Tais fatores estruturais combinaram-se com práticas administrativas questionáveis a frente da empresa – o atual presidente da CTA, Silvio Prada, chegou a declarar em recente audiência pública desconhecer o que seriam os cerca de 3 milhões de reais a receber que constavam no balanço da empresa e considerou não ser central dominar o orçamento da empresa para encontrar soluções para a difícil situação da empresa. Com este valor seria possível comprar mais de 20 ônibus novos para a empresa pública ou ainda mais de 40 ônibus semi-novos. Mais tarde se veio a saber que os valores correspondiam em grande parte a pagamentos atrasados da própria prefeitura a CTA pelos passes necessários para seus programas sociais e funcionários. Também é lugar comum a queixa no excesso de cargos de indicação na empresa com altos rendimentos, que poderiam ser cortados afim de liberar recursos para necessidades mais urgentes.

O conjunto de fatores derivados das políticas públicas de transporte escolhidas levaram a empresa a operar com resultado operacional negativo nos últimos anos, chegando a valores negativos superiores a 3 milhões anuais. Tais quedas nos indicadores passam a se refletir no dia a dia do transporte coletivo da cidade e principalmente dos trabalhadores da CTA, que passam a ter que trabalhar no limite para manter o transporte coletivo da cidade em funcionamento. Mecânicos da empresa passam a ter cada vez maior dificuldade de realizar reparos nos ônibus devido a escassez de peças de reposição e antiguidade dos ônibus, motoristas passam a trabalhar em situação de risco crescente assim como os passageiros. Diante do crescente sucateamento da frota muitos passageiros começam a enxergar com bons olhos as propostas de privatização vinculadas por diversos vereadores e meios de comunicação da cidade.

A atual diretoria e administração municipal elencaram propostas radicais para solucionar os problemas da empresa. Após garantirem que não iriam privatizar a empresa anunciaram suas propostas para o futuro da empresa pública. Sob a justificativa de ausência de recursos para comprar novos ônibus propuseram vender a sede da empresa e garagem, instalada em área nobre da cidade, e usar os recursos da venda para construir uma nova garagem em local não divulgado e renovar a frota da empresa. A bancada de vereadores a oposição na cidade chegou a exigir uma transparência maior na execução da proposta mas manifestou a concordância com as linhas gerais do plano de vender o prédio sob a justificativa de levantar recursos para a empresa e escolher área mais adequada para nova garagem. A venda chegou a ser marcada mas seguidas manifestações populares combinadas com ação judicial empreendida pela união de diversos movimentos sociais e sindicatos da cidade barraram temporariamente o processo. Entre os argumentos levantados estava que vender o prédio de nada adiantaria pois sem modificar os fatores que levavam a empresa a operar no negativo de pouco adiantaria injetar novos recursos. Os mesmos grupos também propunham como alternativa para conseguir verbas para a empresa que fossem cobrados os seus valores a receber bem como se buscasse financiamento em órgãos como o BNDES, já que envolve empresa de economia mista. Vários trabalhadores da empresa que se aproximaram dos grupos responsáveis pelo processo judicial e mobilização popular foram demitidos da empresa, outros tantos relatam terem recebido severas represálias internas por seus posicionamentos.

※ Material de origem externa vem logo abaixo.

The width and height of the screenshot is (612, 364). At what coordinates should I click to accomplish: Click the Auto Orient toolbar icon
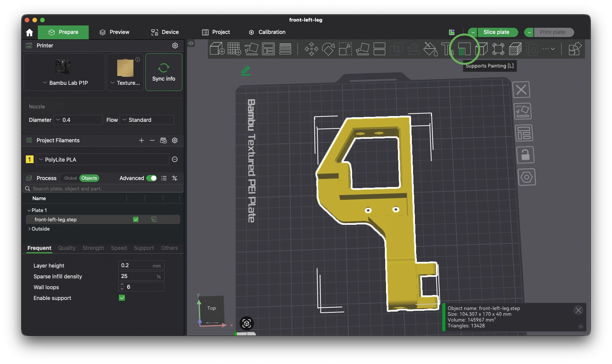[x=251, y=49]
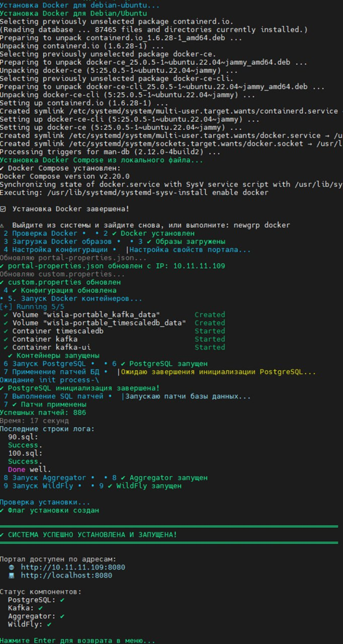The height and width of the screenshot is (644, 343).
Task: Click the checkmark next to WildFly status
Action: 49,624
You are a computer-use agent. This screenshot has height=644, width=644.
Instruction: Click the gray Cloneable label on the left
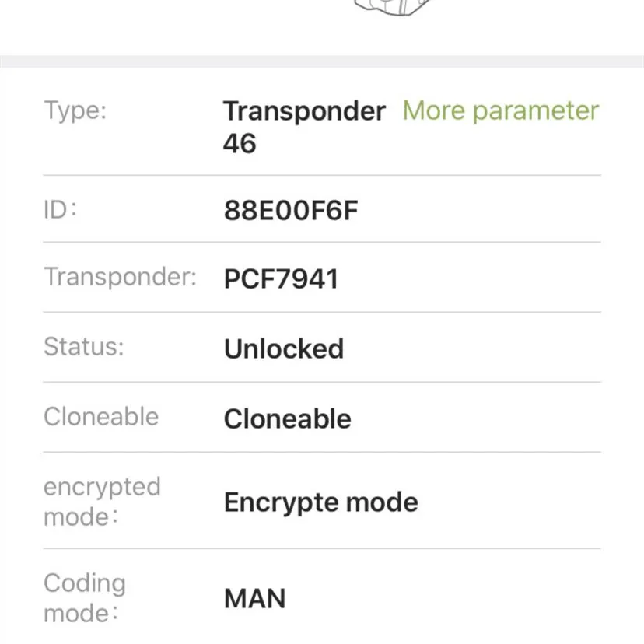(x=101, y=416)
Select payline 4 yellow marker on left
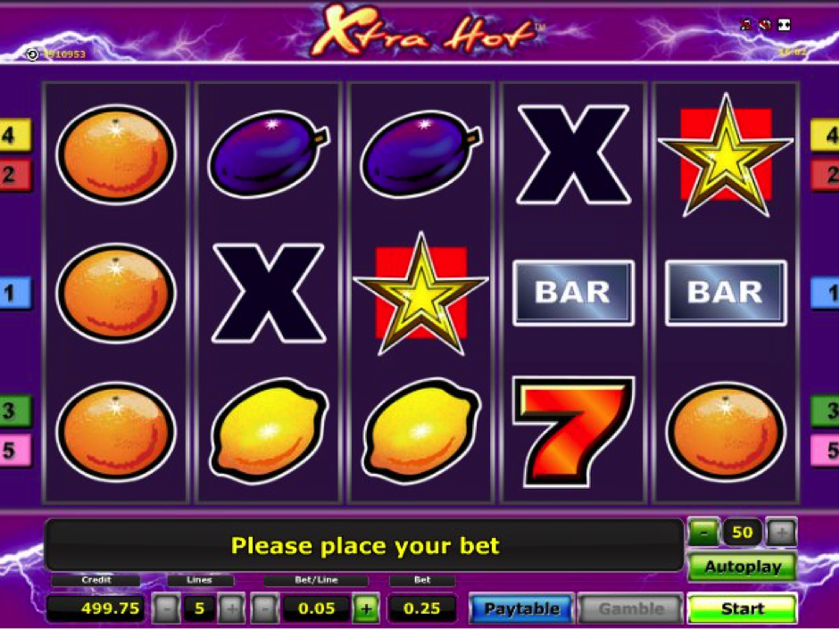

Nas últimas semanas prefeitura anunciou terceirização de todas as linhas para iniciativa privada. O vice-prefeito e também ex-presidente da CTA, Coca Ferraz, foi a programas de rádios matutinos e defendeu a proposta, alegando a incompetência da empresa pública como justificativa. Revolta toma os trabalhadores com a perspectiva de desemprego certo que souberam apenas pelas notícias na mídia. Mecânicos e funcionários administrativos, já no limite da exaustão para poderem manter as mínimas condições operacionais da empresa, cruzaram os braços enquanto o vice-prefeito seguia dando suas declarações ao rádio. Dezenas de funcionários da CTA se dirigiram a delegacia para realizar boletim de ocorrência por injúria contra o político e foram a câmara municipal cobrar explicações os vereadores que haviam lhes dado garantias expressas de que não veriam a empresa privatizada. Enquanto vereadores tentavam responsabilizar os movimentos sociais que impediram a venda do prédio da empresa os trabalhadores os vaiavam e lhes davam as costas.

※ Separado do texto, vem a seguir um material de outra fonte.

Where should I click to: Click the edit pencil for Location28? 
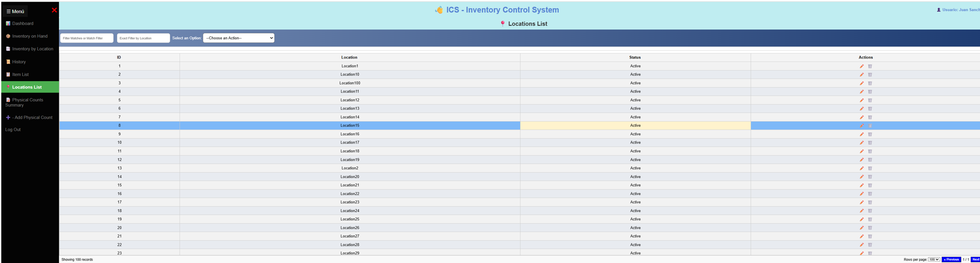click(x=861, y=245)
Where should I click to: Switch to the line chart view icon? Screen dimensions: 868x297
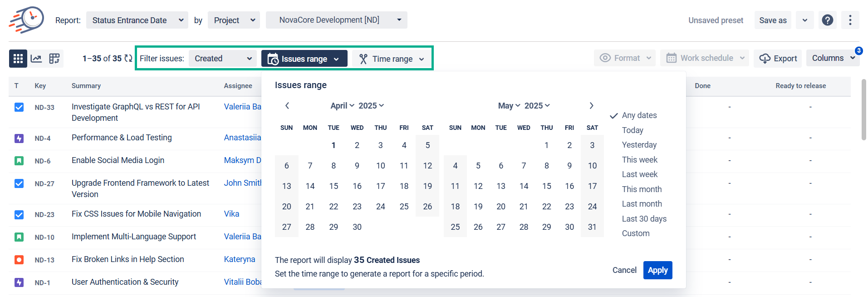pyautogui.click(x=36, y=59)
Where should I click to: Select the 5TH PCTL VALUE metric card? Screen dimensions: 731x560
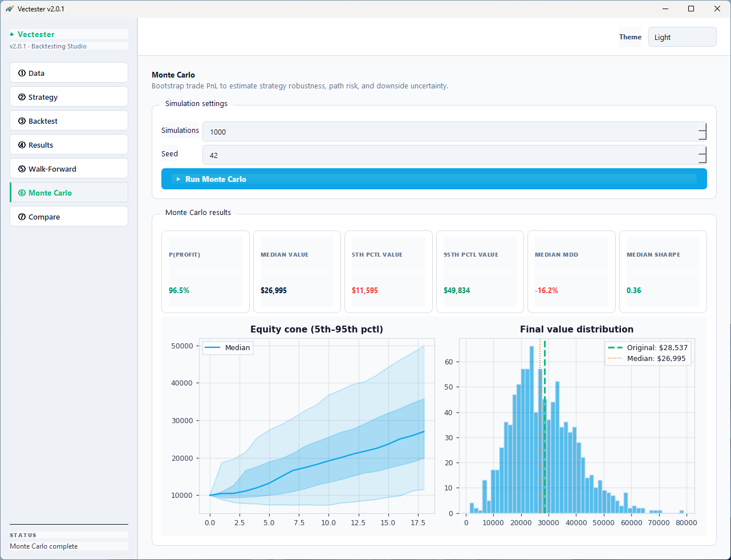point(388,271)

Poucos dias depois funcionários realizam assembleia a revelia de seus próprios sindicatos, tirando agenda de resoluções e manifestações para combater a privatização da Companhia Trolebus de Araraquara. Convidam para participar da reunião membros dos movimentos sociais que atuaram na área de transporte nos anos anteriores. Enquanto os meios de comunicação e vereadores seguiam propagandeando a necessidade de venda do prédio e/ou de privatização da empresa centenas de trabalhadores aplaudiam a iniciativa que anulou o leilão do prédio da empresa e viam nela a responsável pela sobrevida a CTA e em consequência de seus empregos. Manifestam a disposição de resistir e buscar reverter o processo até o fim. Não aceitam verem vidas inteiras de dedicação descartadas de uma hora para outra. Profunda revolta se mescla a amor a seus trabalhos, ao amor a sua história conjunta.

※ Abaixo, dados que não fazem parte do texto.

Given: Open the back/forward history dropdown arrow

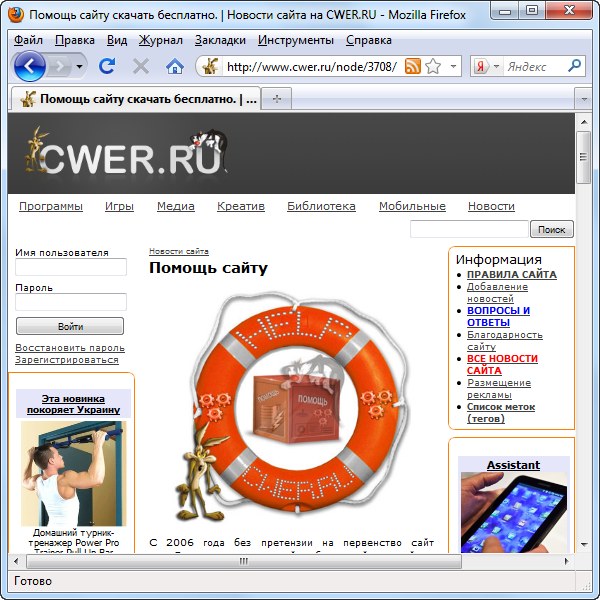Looking at the screenshot, I should point(80,67).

Conflitos de interesse são acirrados e colocam-se em rota de oposição nas antigas ruas araraquarenses. Expressivas manifestações devem mobilizar as ruas da cidade nas próximas semanas a começar pelo próximo dia 15 onde os trabalhadores do transporte programam realizar sua primeira intervenção pública, conjuntamente ao dia nacional de lutas. O quadro local ilustra bem os panoramas e embates gerais envolvidos na questão do transporte público que se multiplicam nos mais variados recantos do Brasil. Opções tomadas pelos governantes são muitas vezes questionáveis quanto aos interesses do transporte público. Um transporte público de qualidade e acessível encontra menos obstáculos em problemas técnicos e maiores nos arranjos financeiros e políticos que prevalece a sociedade brasileira. Poucos se beneficiam em detrimento do sofrimento e penúrias de muitos a despeito do aporte de expressivos recursos públicos. A teia de interesse que leva a este quadro mescla políticas federais, estaduais e também municipais, onde encontra sua concretização e manifestação efetiva. Nela também é onde o processo pode ser enfrentado, combinando clareza de visão dos interesses em movimento com determinação e coragem para fazer os enfrentamentos necessários.